Extract provided:
----
The role of population mobility and non-pharmaceutical interventions on COVID-19 infection: A Canadian case study of Granger-Causal relationships

Abstract

Background: The Coronavirus disease (COVID-19) has been the cause of more than 13,350 deaths in Canada. As a result, nonpharmaceutical interventions (NPIs) have been adopted by government officials to mitigate dissemination of the disease. Quantifying NPI effectiveness is challenging due to variability in their implementation between geographic regions. Mobility data can help understand the role of NPIs in reducing COVID-19 cases. Methods: The data used in this analysis consists of individual level time-series of confirmed positive COVID-19 cases in six Canadian provinces, population mobility trends and timing and level of NPI implementation. The Granger causality test was used to assess bi-directional predictive causality between NPIs, mobility and COVID-19 daily cases per 100 000 population. Findings: Using data from February 15th to December 28th 2020, we found that implementations of NPI and daily COVID-19 cases causally influence population mobility in all provinces. The relationship between daily cases and NPIs remains unclear. Conclusion: This study showed that in six Canadian provinces, NPIs and daily cases contributed to minimizing population mobility, but suggested that NPIs may have to be implemented and enforced more promptly to significantly influence the incidence of COVID-19 cases.
----
[Stored records]
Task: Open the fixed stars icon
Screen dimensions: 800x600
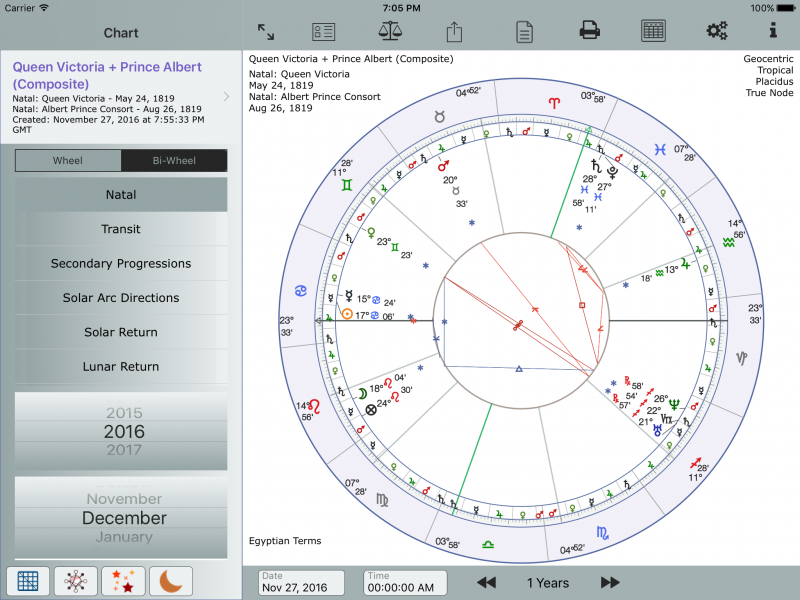Action: [122, 581]
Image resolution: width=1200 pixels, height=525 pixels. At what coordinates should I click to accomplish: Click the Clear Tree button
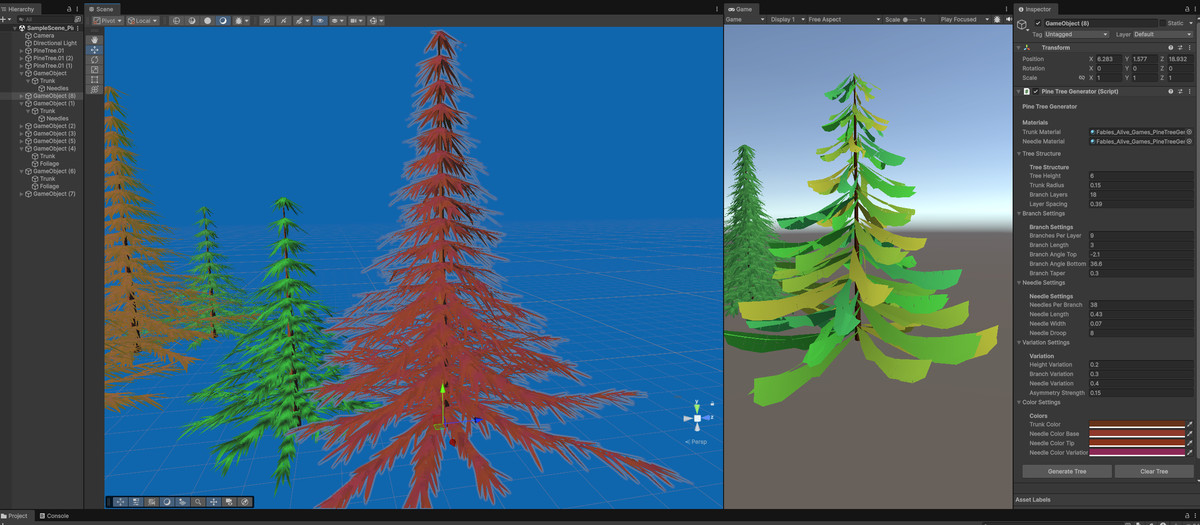click(1154, 471)
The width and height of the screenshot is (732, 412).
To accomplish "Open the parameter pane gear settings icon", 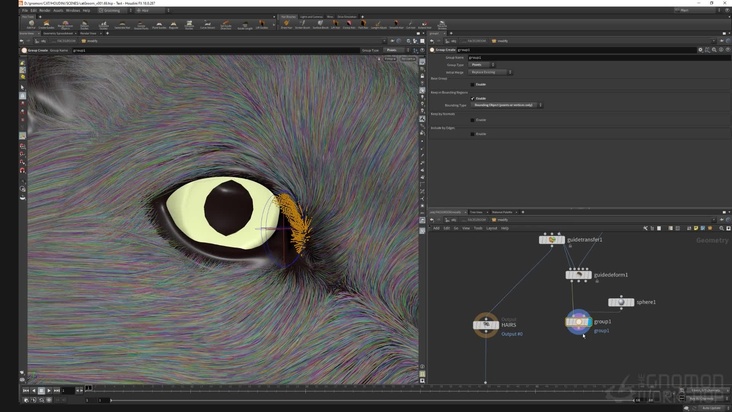I will coord(700,50).
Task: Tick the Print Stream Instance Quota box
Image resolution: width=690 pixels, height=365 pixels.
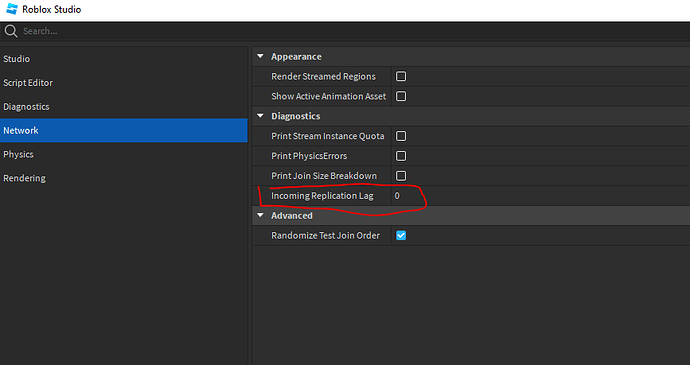Action: tap(401, 136)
----
Activity:
Decide whether each statement below agrees with the COVID-19 mobility abstract above, and answer yes or no, quoting the deciding words from the abstract.
1. The analysis drew on data from six Canadian provinces.
2. The study established a clear relationship between daily cases and NPIs.
3. The data examined ran until January 2021.

Answer to the exercise:
1. Yes: "confirmed positive COVID-19 cases in six Canadian provinces"
2. No: "The relationship between daily cases and NPIs remains unclear."
3. No: "from February 15th to December 28th 2020"